I live in Surbiton, in a substantial square just off the lovely Maple Road, and now it’s Friday night and people are out having fun, blowing away the week, strutting the clubs.
I phone my friend Simon, who plays in a band called the Luddites.

“Do you fancy heading out?” I ask.

“Yeah, alright,” he says.

Twenty minutes later, we’re at the lovely Albany pub in Thames Ditton, supping our pints and looking at the river. Simon mutters something about Cameron and I grunt back something about Clegg and we watch the formations of geese overhead and the swans crash-landing in the water.

Afterwards, if I’m lucky, he and Roxanna feed me supper (they give me the occasional square meal out of pity) and we set about editing our documentary Glitzkrieg, about four men frantically treading water in the chilly seas of middle age in a rock band, which we filmed over the summer.

Saturday
We’re not called for rehearsal (that will come later) so I head off to the David Lloyd gym in Kingston.
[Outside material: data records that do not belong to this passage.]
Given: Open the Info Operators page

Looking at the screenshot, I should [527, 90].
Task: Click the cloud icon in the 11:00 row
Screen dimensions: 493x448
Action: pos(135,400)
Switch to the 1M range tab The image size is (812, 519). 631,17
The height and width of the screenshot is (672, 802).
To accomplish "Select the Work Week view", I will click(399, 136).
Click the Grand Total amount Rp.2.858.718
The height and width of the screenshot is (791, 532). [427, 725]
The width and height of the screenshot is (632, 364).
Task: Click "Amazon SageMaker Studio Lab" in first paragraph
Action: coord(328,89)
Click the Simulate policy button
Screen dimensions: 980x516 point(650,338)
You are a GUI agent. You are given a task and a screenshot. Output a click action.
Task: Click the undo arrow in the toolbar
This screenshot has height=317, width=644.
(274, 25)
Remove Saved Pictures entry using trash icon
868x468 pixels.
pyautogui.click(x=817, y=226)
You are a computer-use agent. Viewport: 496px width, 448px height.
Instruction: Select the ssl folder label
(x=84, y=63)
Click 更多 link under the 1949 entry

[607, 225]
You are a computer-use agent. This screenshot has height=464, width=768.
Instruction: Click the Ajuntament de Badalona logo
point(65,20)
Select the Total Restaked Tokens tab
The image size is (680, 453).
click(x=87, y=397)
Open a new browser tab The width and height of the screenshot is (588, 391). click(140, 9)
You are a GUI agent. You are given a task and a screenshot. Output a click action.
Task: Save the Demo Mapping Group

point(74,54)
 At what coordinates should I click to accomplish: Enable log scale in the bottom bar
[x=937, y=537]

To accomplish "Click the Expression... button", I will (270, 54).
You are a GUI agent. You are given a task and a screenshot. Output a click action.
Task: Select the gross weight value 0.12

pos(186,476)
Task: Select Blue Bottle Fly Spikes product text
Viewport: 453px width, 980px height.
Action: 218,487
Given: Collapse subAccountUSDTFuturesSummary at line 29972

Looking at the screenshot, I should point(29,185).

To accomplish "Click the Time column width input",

I’m not mad about what being in your forties does to one’s physique, so of necessity I clamber aboard the cross-trainer from time to time but mainly I go for the pool. I’ve recently discovered swimming and I love it.

If I can’t make the gym, I usually walk along the river to that magnificently schizophrenic masterpiece, Hampton Court. Sometimes, I venture further afield, along the towpath to Richmond town or up into the park where, safely out of earshot, I bash away at my lines. One day, they’ll cart me away for stampeding the deer…

On the way home, I stop at Atari-Ya, the fantastically friendly and delicious Japanese wholesaler in Norbiton, and stock up on salmon sashimi, which is surely what the gods feast on. Norbiton may sound like the spotty, friendless boy at the back of the class, but in terms of its shops and delicatessens, it’s the six-packed captain of the football team, with its wonderful fish and cheeses.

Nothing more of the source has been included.